– Куда, ты думаешь, нам идти надо? – спросила Кеяс.
– А куда хочется больше всего? – ответил вопросом Вогте.
– Направо бы – расслабиться и не думать ни о чем. Прямо вроде как не хочется – рутина эта: работа, дом, работа, дом. Хотя как по-другому? Деньги же надо зарабатывать, – размыслила девушка.
– А эта, влево которая? – уточнил старик.
– Неприятная она какая-то. Страшно, не, не хочется туда, – отказалась Кеяс.
– Ну вот по ней и пойдём как раз: мы ведь ответы ищем, где же их искать, если не там, где мало хожено? Да ещё и страшно, – сказал Вогте и, не дожидаясь согласия, повернул на левую чуть заметную тропку. Кеяс, чуть поколебавшись, пошла следом.
Войдя в проход, обрамленный колючими лапами, они попали словно в другой мир: сумрачно, тихо. Слишком тихо: начинает казаться, что другого мира, с солнцем и людьми, нет вовсе.
У тропинки, на бревне, кто-то сидел: в штанах и жилетке на голое тело. Ну как на голое – мехом густым поросшее. Даже не понятно было, нужны ли штаны в таком разе. Зевнул зубастой пастью и выдал:
– Ну ты-то старый, жизнь, видать, приелась. А её-то, что привел? Не, ну спасибо, конечно, мяско молодое мы уважаем. А в то же время и жалко – пожила б еще.
Мохнатый и зубатый встал с бревна и продолжил:
– Э-эх, ладно. Пошли уж – жрать вас будем.
– А к чему такая спешка, уважаемый? – спросил старик, бровью не поведя. – Вы представьтесь, сами присмотритесь внимательно, а то вдруг не прожуете.
– Ча-а-аво-о-о! И не таких жева… А-а-а, вона чё-ё-ё, – осекся мохнатый, – Ну, тады ага, спешанул я малёх. Вы дальше ступайте, а я чё уж, опять присяду. И назад на бревно устроился.
Кеяс недоуменно наблюдала за разыгравшейся сценой: ни понять, ни испугаться не успела. Поспешила за Вогте, принялась расспрашивать спокойно идущего старика:
– А кто это был? Что значит – жрать нас? И почему вдруг передумал?
– Да это первые страхи, пути нового. К одной тебе могли прицепиться, но всё равно не сладили бы – вижу я. Так что нечего время зря терять. А я уж путей столько прошёл, что за двоих подвинуть их могу, вот они и подвинулись. Дальше, правда, смотри, самой надо будет, но я рядом, подскажу если что.
Спустя время вывела тропинка на полянку, травой мягкой заросшую. По краям её, в дополнении к окружающим деревьям, лежала дикая мешанина валежника: переплетение коряг образовывало дополнительное кольцо обрамления свободного пространства.
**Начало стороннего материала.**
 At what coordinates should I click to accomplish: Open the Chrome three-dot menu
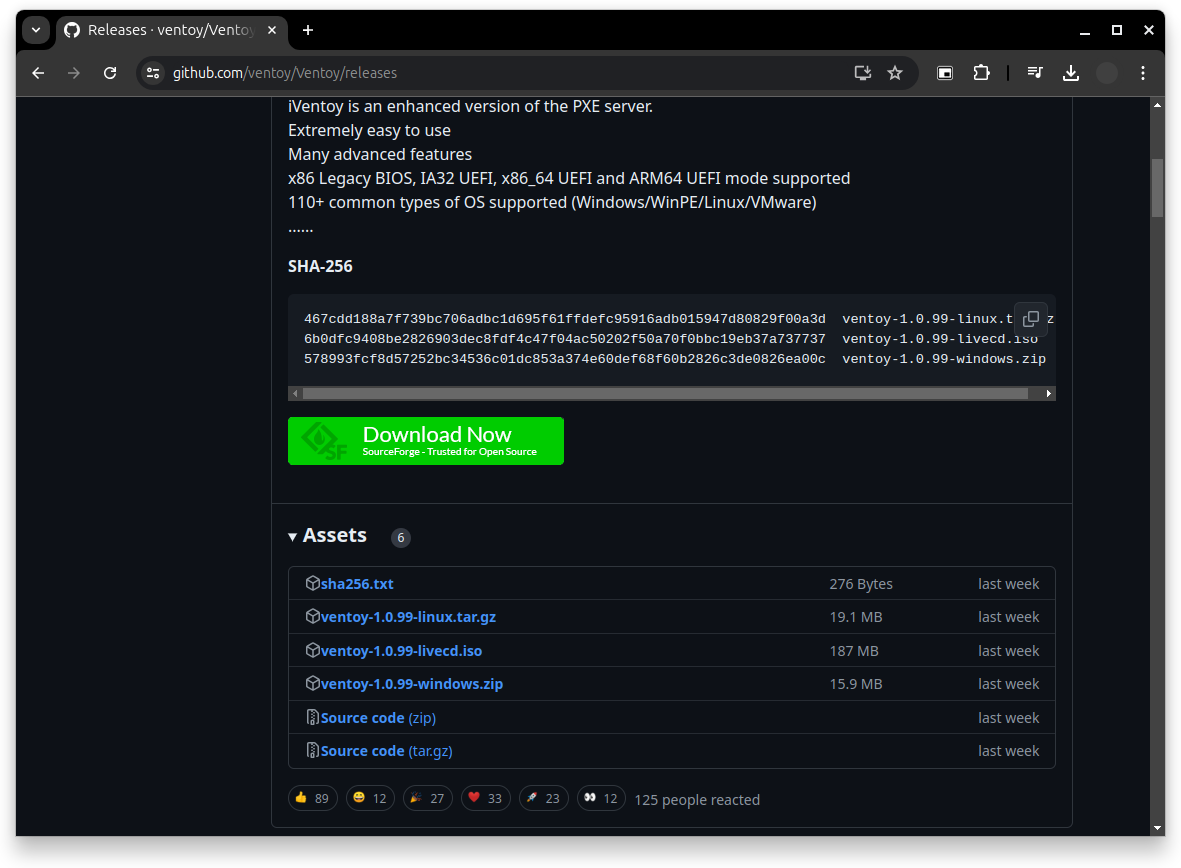pos(1142,72)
Вогте остановился посередине и присел, скрестив ноги.
– Отдохнем чутка, – выдал такое заключение.
Кеяс садиться не захотела и, воспользовавшись остановкой, отправилась побродить по полянке, рассматривая причудливые изгибы мертвых веток и корней. Старик, достав из дорожной сумы дудочку, принялся выводить затейливую тягучую мелодию: звук то почти стихал до еле слышного, то взвивался ввысь, к облакам, то был тягучим как мед, то пронзал тишину резкими всплесками.
Медленная прогулка девушки шаг за шагом превратилась в танец. Танец этот не был строго выстроен в какую-то структуру: она, следуя переменчивой музыке, то медленно перетекала с ноги на ногу, поворачиваясь по сторонам света, то срываясь с места, перебегала на несколько шагов, чтоб замереть затем, чутко вслушиваюсь в звук тишины в разрывах пения дудочки.
Одежда и волосы Вогте шевельнулись легким порывом: Винда на время оставил друга, заинтересованно порхнув в сторону Кеяс – дух ветра влился в струи музыки, в пластику движений девушки. Она почувствовала упругое движение воздуха, что вместе с ней закручивалось в пространстве, рождая волшебное чувство объема и силы движения, вместе с ней парило в длине шагов, даря легкость и невесомость. В какие-то моменты Кеяс отрывалась от земли, зависая в воздухе вопреки силе тяготения. Было в этом союзе природной грации и пластики женского тела с парящей легкостью духа ветра нечто прекрасное – Вогте любовался, не прекращая играть.